Allá por el siglo XVII, en la América hispana, tomar los hábitos era una de las vías que les quedaba a aquellas mujeres de familias relevantes que no querían o podían casarse, ya fuera por falta de dote o de belleza.
Al entrar al convento, la mujer adquiría cierto estatus social que la diferenciaba, siendo liberada, en parte, de la tutela del varón. Pero para ingresar a una orden religiosa se requería cierta solvencia económica que le permitiera ascender a cargos de importancia.
Se dice que, debido a esto, muchas de las que no podían pagar la dote, optaban por convertirse en beatas, aquellas mujeres devotas y honradas que no eran esposas, ni madres, ni religiosas y aspiraban a la perfección cristiana a través de una devoción solitaria y a veces muy humilde, teniendo que sustentarse muchas veces de la caridad de los vecinos.
Este fenómeno, según un historiador, "adquiere grandes dimensiones en la Europa de la Contrarreforma, reflejando tanto aspiraciones religiosas como las dificultades crecientes de las mujeres sin dote suficiente para entrar en los conventos".
Lo más llamativo de las beatas era la aparente libertad de que disfrutaban: no vivían encerradas en un monasterio, pero tampoco dependían de ningún hombre; su relación con Dios era directa, no necesitaban la mediación de un obispo y mucho menos de un sacerdote: esta elección se conocía bajo el nombre de la “tercera vía”, ya que era un estado que no respondía ni al matrimonio ni a la vida conventual.
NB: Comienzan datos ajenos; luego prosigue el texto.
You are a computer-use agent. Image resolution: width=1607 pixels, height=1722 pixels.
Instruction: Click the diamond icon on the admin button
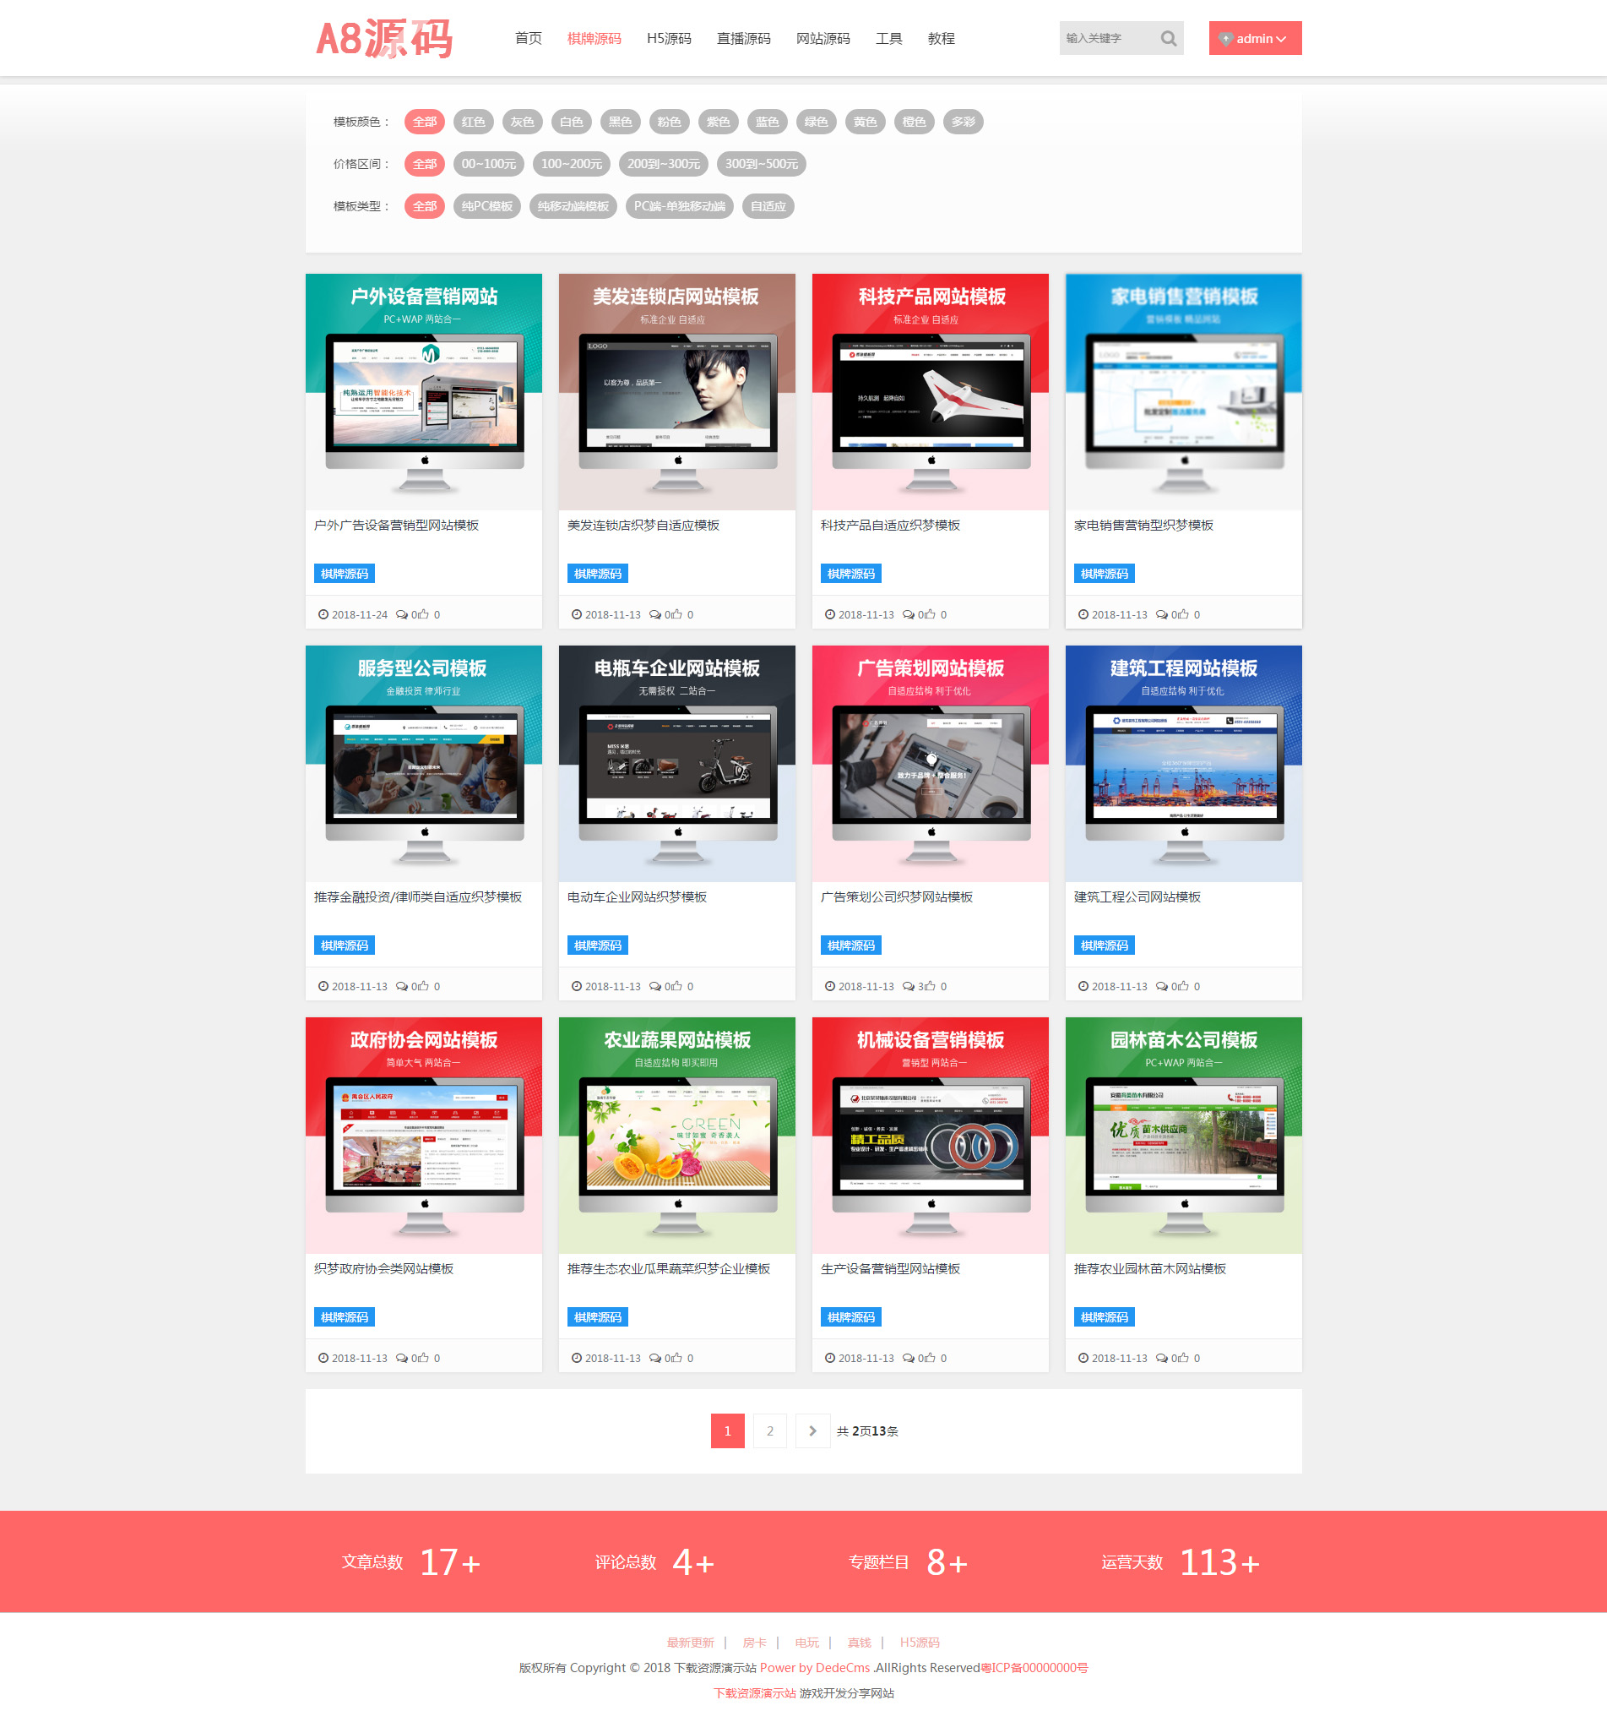tap(1225, 39)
La tercera vía “implicaba un celibato voluntario y resolvía la dicotomía entre la vida activa y la contemplativa, pues las beatas podían pertenecer a las dos”.
La proliferación de las beatas se relaciona directamente con la religiosidad que caracterizó aquella época, y hay que prestar atención a que las autoridades inquisitoriales advirtieron de inmediato los peligros que ese tipo de espiritualidad libre, fuera del control de la Iglesia, podía acarrear: muchas mujeres que habían sido consideradas casi santas por la gente que las rodeaba, que eran ejemplos de virtud para muchos devotos, acabaron siendo juzgadas pues sus relaciones con Dios rondaban entre la devoción y la herejía.
Para muchas, con un comportamiento particularmente devoto, se requerían ciertos elementos adicionales, como la humildad y la obediencia a las autoridades religiosas masculinas: un comportamiento correcto era más deseable que cualquier milagro, como dijo un teólogo de entonces.
De todos modos, no sólo ellas pasaron por aquella investigación: muchos beatos varones fueron igualmente perseguidos, quemados o, con suerte, santificados.
Ángela de Dios
Ángela Carranza, también conocida como Ángela de Dios nació en nuestra Córdoba entre 1641 y 1642; se cree que murió después de 1694. y fue una beata agustina acusada por la Inquisición de Lima en 1689.
Era hija legítima de don Alonso de Carranza y Mudarra, español, y doña Petronila de Luna y Cárdena, de nuestra ciudad. Pertenecían a un grupo social superior ya que, por parentesco, estaban entre las familias que vinieron con el fundador de Córdoba, pero cuando tenía 25 años -alrededor de 1665- se trasladó a Lima, donde se instaló.
Fue entonces, y allí, donde su situación social y económica se trastornó, encontrándose, si no en la pobreza, viviendo precariamente.
En la reclusión obligatoria por su estado económico, comenzó con estas ideas de visiones beatíficas, cambió su nombre por el de Ángela de Dios y alrededor de 1673 comenzó a escribir una serie de cuadernillos donde daba cuenta de visiones y trances místicos, que llamaba “revelaciones”, lo que, al trascender, aumentó su fama de santa.
Sus seguidores llegaron a atribuirle el poder de hacer milagros y muchas personas creían que curaba todo mal imaginable.
Para 1688, tenía escritos 543 cuadernos (unas 7.500 páginas) de sus “visiones, explicaciones místicas y tratados teológicos”, lo que aumentó su fama y popularidad, como si fuera una mística inspirada –y, posiblemente- asistida por el Espíritu Santo en su sabiduría.
Finalmente, fue acusada por la Inquisición de Lima y en 1689 tuvo su primera audiencia. En 1694 fue condenada y encerrada en el beaterio de Nuestra Señora de las Mercedes, aislada y sometida a penitencia.